Task directions: Make an exact copy of the lines from the one holding "Weddings (889, 2459)" through the end of the entries below, both ends kept, and of nothing else. Exclude pictures.

Collected data:
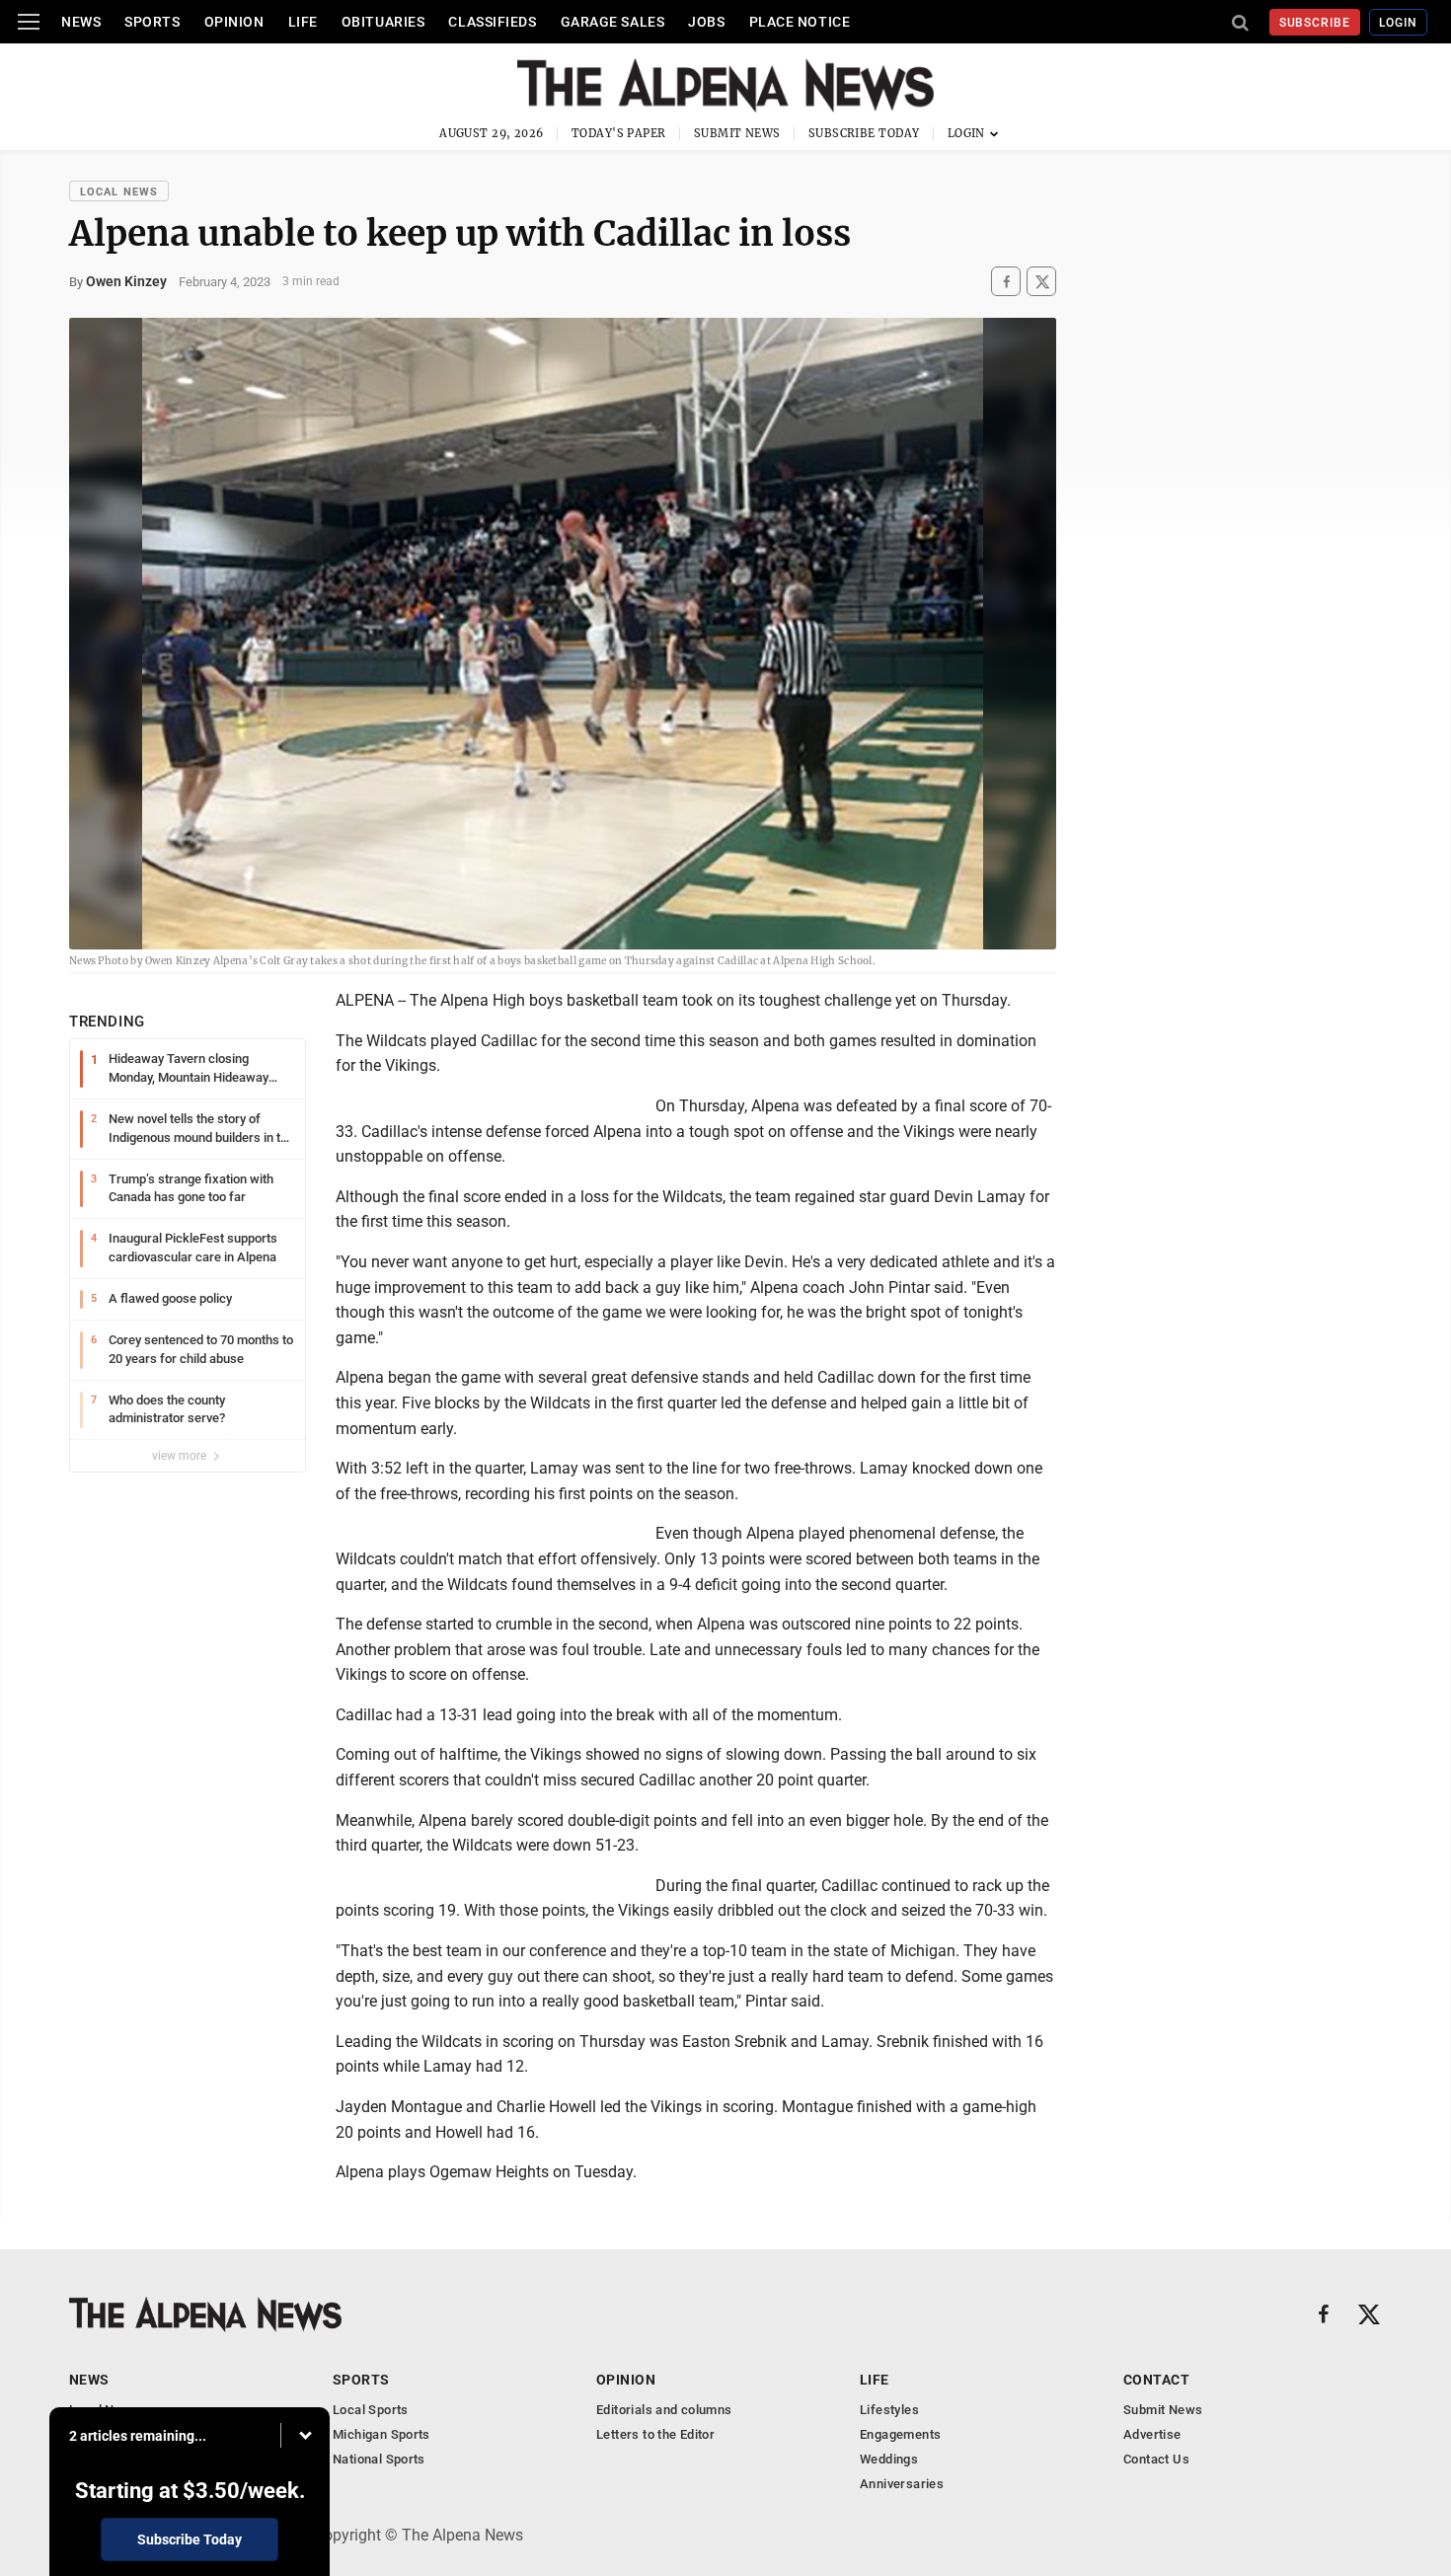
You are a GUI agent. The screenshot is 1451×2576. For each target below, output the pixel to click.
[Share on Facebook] (1006, 281)
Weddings (889, 2459)
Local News (119, 192)
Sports (152, 22)
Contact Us (1156, 2459)
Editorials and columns (664, 2409)
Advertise (1152, 2434)
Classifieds (492, 22)
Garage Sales (613, 22)
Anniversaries (902, 2483)
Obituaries (383, 22)
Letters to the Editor (655, 2434)
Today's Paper (619, 133)
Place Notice (800, 22)
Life (303, 22)
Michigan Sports (381, 2434)
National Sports (379, 2459)
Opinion (234, 22)
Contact (1156, 2379)
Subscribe (1315, 23)
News (81, 22)
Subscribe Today (864, 133)
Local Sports (371, 2409)
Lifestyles (889, 2409)
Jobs (706, 22)
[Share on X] (1041, 281)
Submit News (737, 133)
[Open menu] (28, 21)
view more (180, 1456)
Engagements (900, 2434)
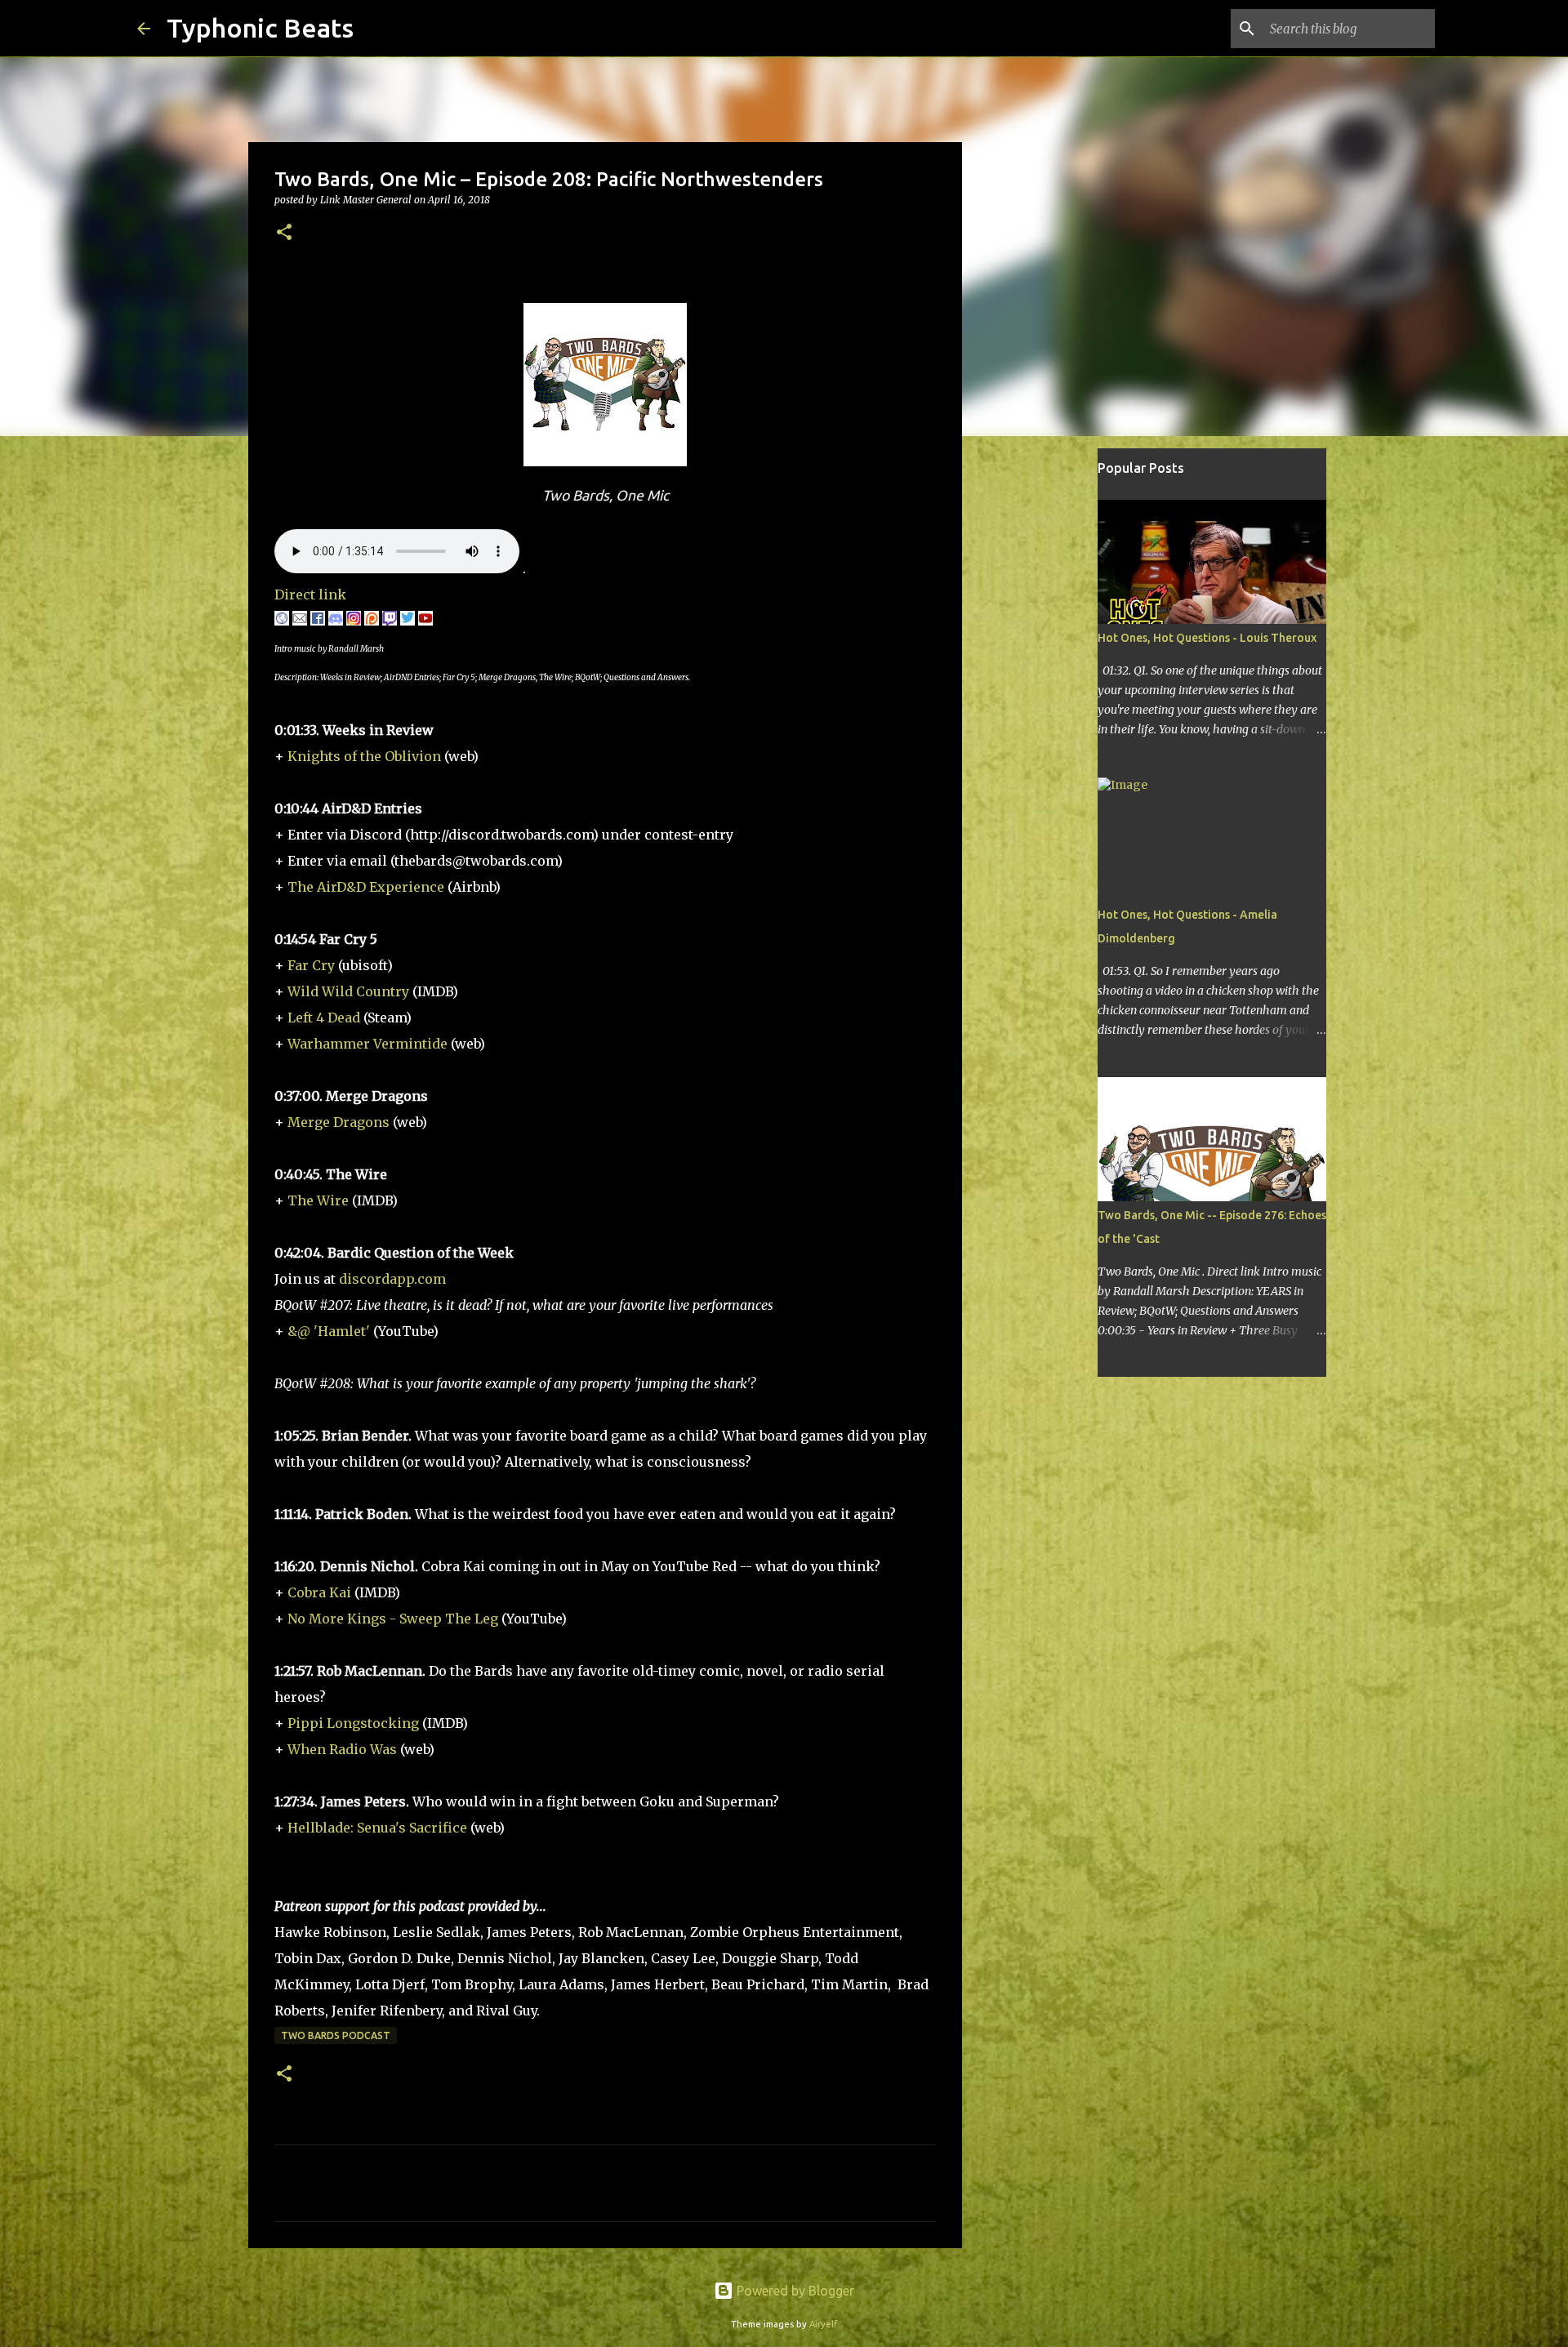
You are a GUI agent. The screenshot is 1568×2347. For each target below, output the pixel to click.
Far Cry (311, 965)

Answer to this problem:
Weddings (889, 2459)
Local News (119, 192)
Sports (152, 22)
Contact Us (1156, 2459)
Editorials and columns (664, 2409)
Advertise (1152, 2434)
Classifieds (492, 22)
Garage Sales (613, 22)
Anniversaries (902, 2483)
Obituaries (383, 22)
Letters to the Editor (655, 2434)
Today's Paper (619, 133)
Place Notice (800, 22)
Life (303, 22)
Michigan Sports (381, 2434)
National Sports (379, 2459)
Opinion (234, 22)
Contact (1156, 2379)
Subscribe (1315, 23)
News (81, 22)
Subscribe Today (864, 133)
Local Sports (371, 2409)
Lifestyles (889, 2409)
Jobs (706, 22)
[Share on X] (1041, 281)
Submit News (737, 133)
[Open menu] (28, 21)
view more (180, 1456)
Engagements (900, 2434)
You are a GUI agent. The screenshot is 1568×2347. For each target below, output the pixel to click.
Far Cry (311, 965)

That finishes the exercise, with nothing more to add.